Day after day, he would ask me the standings of our local teams or how they made out when he couldn't see the games. He had loved sports and was often in the stands or tramping the sidelines at the field. He was able to witness the Warriors final 1963 win over Sanborn and wrote the game up as yours truly was on vacation. He knew the players. He never hesitated to put an outstanding sporting event on Page 1.

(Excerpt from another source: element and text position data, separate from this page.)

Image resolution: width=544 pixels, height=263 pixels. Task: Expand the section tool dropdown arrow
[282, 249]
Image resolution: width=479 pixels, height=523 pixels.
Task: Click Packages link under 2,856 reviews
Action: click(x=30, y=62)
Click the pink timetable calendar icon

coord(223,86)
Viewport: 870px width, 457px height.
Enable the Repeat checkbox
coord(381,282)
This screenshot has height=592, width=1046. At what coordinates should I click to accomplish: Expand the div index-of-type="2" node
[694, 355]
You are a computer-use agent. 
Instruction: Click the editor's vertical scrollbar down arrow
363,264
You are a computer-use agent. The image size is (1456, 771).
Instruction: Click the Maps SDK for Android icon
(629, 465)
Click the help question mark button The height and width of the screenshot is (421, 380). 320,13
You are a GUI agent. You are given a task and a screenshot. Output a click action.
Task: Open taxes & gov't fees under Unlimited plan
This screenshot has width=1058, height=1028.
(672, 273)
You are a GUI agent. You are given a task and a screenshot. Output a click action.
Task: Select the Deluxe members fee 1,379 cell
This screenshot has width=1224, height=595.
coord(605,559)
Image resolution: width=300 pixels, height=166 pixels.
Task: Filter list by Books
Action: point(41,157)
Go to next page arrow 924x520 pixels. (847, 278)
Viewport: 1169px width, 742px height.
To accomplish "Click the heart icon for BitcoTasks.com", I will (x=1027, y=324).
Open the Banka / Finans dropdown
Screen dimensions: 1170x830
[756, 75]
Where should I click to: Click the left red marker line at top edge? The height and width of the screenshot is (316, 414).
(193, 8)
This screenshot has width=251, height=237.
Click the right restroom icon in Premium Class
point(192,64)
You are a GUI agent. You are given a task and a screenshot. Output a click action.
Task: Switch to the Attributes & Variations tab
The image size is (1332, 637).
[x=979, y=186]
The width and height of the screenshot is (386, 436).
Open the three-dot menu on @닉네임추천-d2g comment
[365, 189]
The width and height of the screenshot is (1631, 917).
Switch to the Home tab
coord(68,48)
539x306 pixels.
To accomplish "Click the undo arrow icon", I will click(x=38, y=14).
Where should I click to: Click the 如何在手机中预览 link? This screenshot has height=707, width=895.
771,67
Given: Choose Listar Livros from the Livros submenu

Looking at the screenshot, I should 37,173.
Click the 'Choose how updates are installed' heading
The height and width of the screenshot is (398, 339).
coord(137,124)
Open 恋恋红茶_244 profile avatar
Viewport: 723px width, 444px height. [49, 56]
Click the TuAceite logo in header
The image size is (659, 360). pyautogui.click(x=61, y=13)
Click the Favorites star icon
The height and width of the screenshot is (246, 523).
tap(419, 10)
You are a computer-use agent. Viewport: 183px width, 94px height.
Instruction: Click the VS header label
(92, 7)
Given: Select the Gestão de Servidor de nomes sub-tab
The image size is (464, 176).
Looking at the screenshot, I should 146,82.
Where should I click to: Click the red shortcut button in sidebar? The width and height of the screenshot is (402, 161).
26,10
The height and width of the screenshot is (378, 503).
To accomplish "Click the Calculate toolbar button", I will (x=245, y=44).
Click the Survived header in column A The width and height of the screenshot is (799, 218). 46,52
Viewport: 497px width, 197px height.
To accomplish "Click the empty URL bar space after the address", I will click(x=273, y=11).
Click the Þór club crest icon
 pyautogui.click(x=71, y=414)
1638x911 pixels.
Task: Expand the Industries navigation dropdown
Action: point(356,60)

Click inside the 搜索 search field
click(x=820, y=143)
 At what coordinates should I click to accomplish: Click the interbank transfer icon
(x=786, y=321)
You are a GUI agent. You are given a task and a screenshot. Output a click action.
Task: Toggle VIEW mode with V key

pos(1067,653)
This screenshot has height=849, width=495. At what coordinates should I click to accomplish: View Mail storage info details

Not too long ago, there was a poem printed in a Boston newspaper entitled "Makin' An Editor Out of Him". No author was given. Briefly, it is the story of a father who has aspirations of seeing his son become a newspaper editor. Following is the final verse of that poem:

"The editor sat in his sanctum and looked the old man in the eye.
Then glanced at the grinning young hopeful and mournfully made his reply;
'Is your son a small unbound edition of Moses and Solomon both?
Can he compass his spirit with meekness, and strangle a natural oath?
Can he leave all his wrongs to the future, and carry his heart to his cheek?
Can he do an hour's work in a minute, and live on sixpence a week?
Can he courteously talk to an equal, and browbeat an impudent dunce?
Can he keep things in apple-pie order, and do half a dozen things at once?
Can he press all the springs of knowledge with quick and reliable touch,
And be sure that he knows how much to know, and knows how to not know too much?
Does he know how to spur up his virtue, and put checkrein on his pride?
Can he carry a gentleman's manners within a rhinoceros' hide?
Can he know all, and do all, and be all, with cheerfulness, courage and vim?
If so, we perhaps can be makin' an editor out o' him'."

What more can I say. The work of an editor and publisher is a tough, gruelling job. Yet, it is one of the most fascinating one could ever imagine. In plain, simple words, this was my "boss", my friend, my teacher and my ever helping guide in my preliminary work with the UNION. So long, Ed, til we meet again. We'll miss you.